Furthermore, there are several possible explanations for the mediating role diet self-efficacy plays in the relationship between social support and diet self-management for diabetes patients. Self-efficacy is impacted by personal factors (i.e., age, education level) and environmental factors (i.e., barriers to behavior changes, social support). Further, King et al. showed that self-efficacy was strongly associated with behavior-specific support from family, friends, and communities. Venkataraman et al. found that positive family support increases peoples’ confidence in their ability to manage diabetes. Another important finding is that, according to previous systematic reviews, the effectiveness of diabetes self-management programs is strongly associated with their duration, and the effectiveness may gradually disappear after the interventions end[36, 37]. Similarly, many studies have indicated that self-efficacy may be successful when initiating behavioral changes, but it has also been suggested that these changes may not be maintained in the long-term. Thus, continued social support is key for long-term maintenance of self-efficacy. If diabetes patients are to persist in diet self-management, social support may further strengthen the impact of dietary interventions, and social support may therefore help to promote enduring behavior change. Some previous studies that have examined dietary interventions, but have not found significant improvements in their participants’ diet behaviors.

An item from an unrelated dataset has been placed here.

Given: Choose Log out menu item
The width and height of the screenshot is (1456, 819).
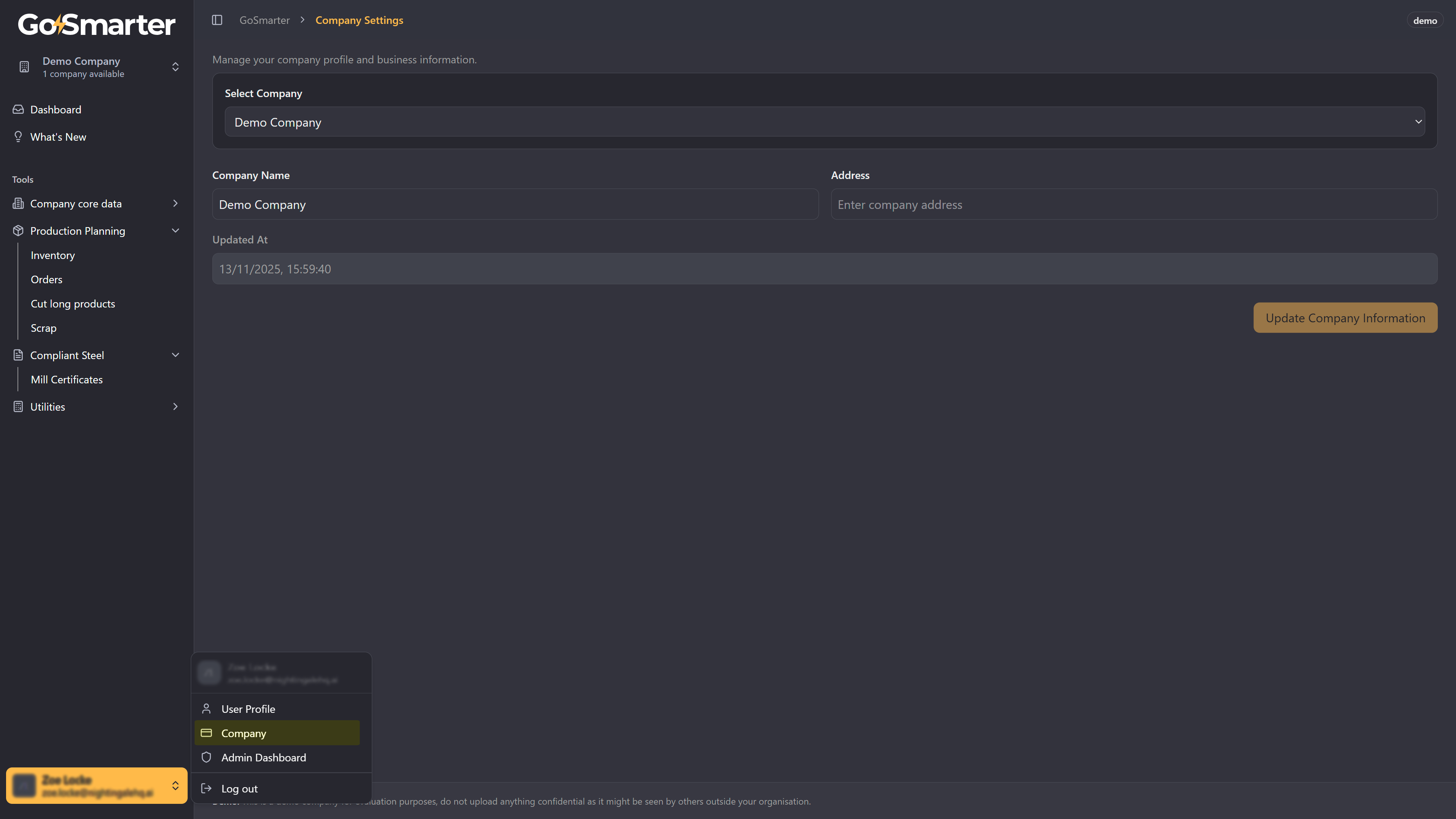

However, many of these interventions concerned relatively intensive programs, and the course formats were rigid. Moreover, there has been some controversy suggesting that high-intensity education can lead to increased time and labor costs, increased feelings of burden, and subsequent negative effects on diet adherence. Thus, a program with a rigid format may harm participants’ confidence and increase long-term dropout rates.
This study has a number of strengths and weaknesses. The major strengths of this study are that it considers, based on the PRECEDE model, both internal and external factors that affect the diet self-management of T2DM patients. In addition, it is the first study to focus specifically on diet self-management. Furthermore, our research, for the first time, validates the role diet self-efficacy plays in the association between social support and diet self-management. Nevertheless, there are also several limitations to this study.
Firstly, this study was a cross-sectional investigation. Therefore, despite the hypothetical mediation model has a theoretical basis, it was not possible to draw firm conclusions about the directionality of the relationships between the study variables. Thus, longitudinal studies should be conducted to further understand the mediation model proposed in this study. Secondly, social support, diet self-efficacy and diet self-management behaviors were evaluated by self-report. So, these responses may be biased. However, this method is the only known feasible and cost-effective way to collect such data. Finally, we were unable to assign the participants randomly to the study; the respondents were selected by telephone follow-up. This means that the findings are probably not generalizable to all individuals with diabetes and should be interpreted as such. As a consequence, the application of cluster randomization was also not possible.